Effects of Snow Type, Sunlight, and Temperature on Organic Compound Fluxes at the Air-Snow Interface

KarLee Zager1, Seth Lyman1, Trevor O’Neil1, Brant Holmes1, Kenzie Holmes1, and Tristan Coxson1

1 Bingham Research Center, Utah State University, Vernal, UT

Snowpack serves as a complex participant in atmospheric chemistry, acting as a reservoir, photochemical reactor, and emission source for volatile organic compounds (VOCs). We hypothesize that snow-air VOC exchange varies by snow type and is influenced by ultraviolet (UV) exposure and temperature. To test this, we constructed a two-chamber cryogenic system using a modified chest freezer that allowed us to control UV exposure and temperature across samples of clean (remote-source) and dirty (oilfield-source) snow, each isolated in custom PTFE bags. Air samples were collected post-exposure using gas canisters and DNPH cartridges. These samples were then analyzed via GCMS and HPLC to quantify selected VOCs which were then summarized as groups of hydrocarbon subclasses.

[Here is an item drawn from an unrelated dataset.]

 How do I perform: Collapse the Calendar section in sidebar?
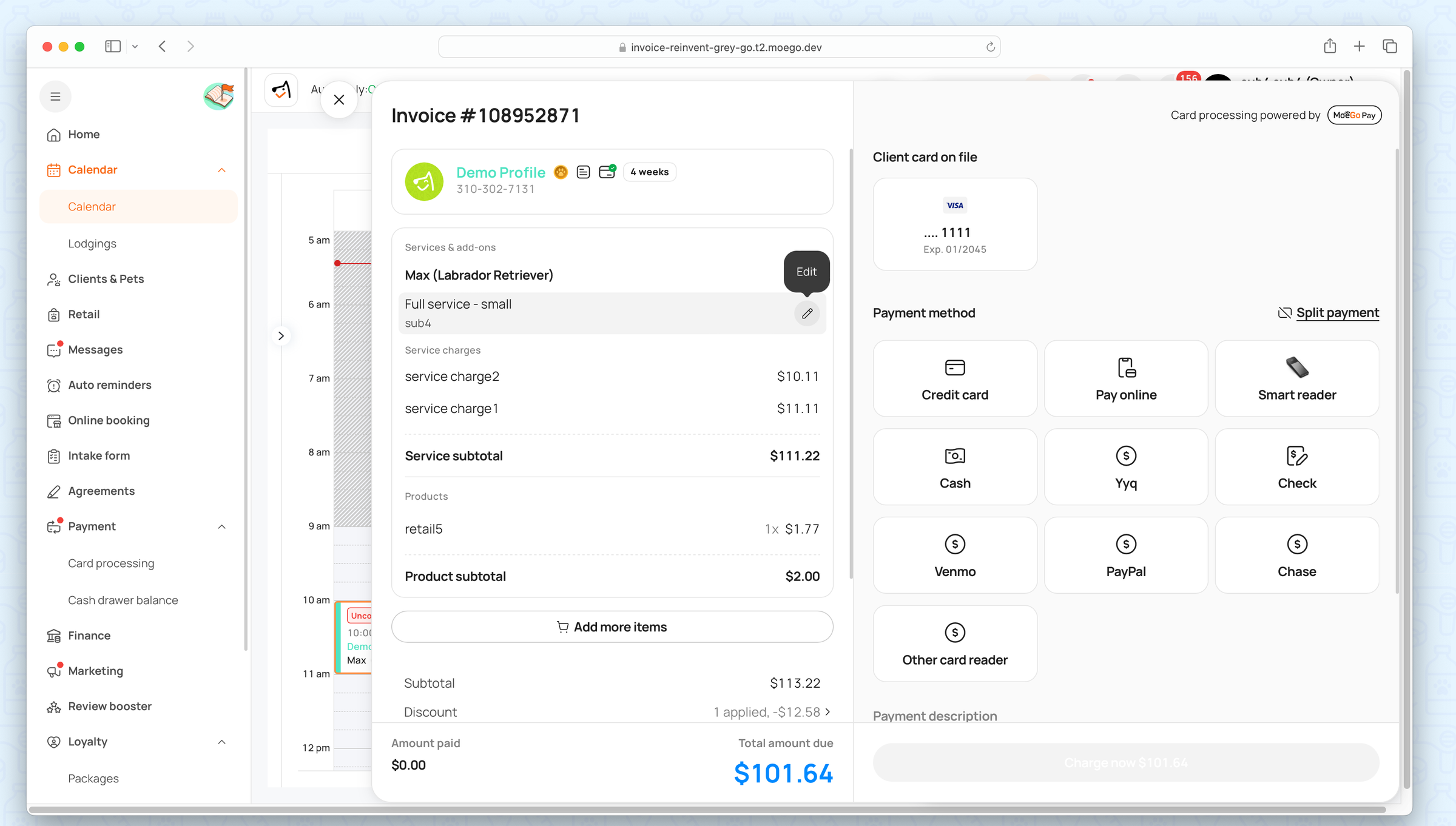(x=222, y=170)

Most hydrocarbon subclasses showed negligible relationships between temperature and emission rates (R2 < 0.25), except carbonyls, which exhibited a weak positive correlation (R2 = 0.2756) in the clean snow samples. Alcohols showed no clear emission trends in response to temperature, UVA, or UVB (R2 < 0.25). In contrast, alkenes exhibited strong positive correlations with increasing UV intensity, especially in clean snow samples: for UVA, R2 = 0.8742 (clean) and 0.3301 (dirty); for UVB, R2 = 0.8541 (clean) and 0.3259 (dirty). Interestingly, along with it being the only subclass to exhibit any response to temperature, carbonyls were also the only subclass to show a negative relationship with UV: for UVA, R2 = 0.5589 (dirty) and 0.6351 (clean); for UVB, R2 = 0.6505 (dirty) and 0.5996 (clean).

These results suggest that VOC flux at the snow-air interface is both compound and snow-type dependent. While UV exposure strongly influences alkene emission-particularly in clean snow-carbonyl emissions appear to be driven by temperature and suppressed by UV. This underscores the complexity of snowpack-atmosphere interactions and highlights the importance of environmental context in understanding atmospheric chemistry.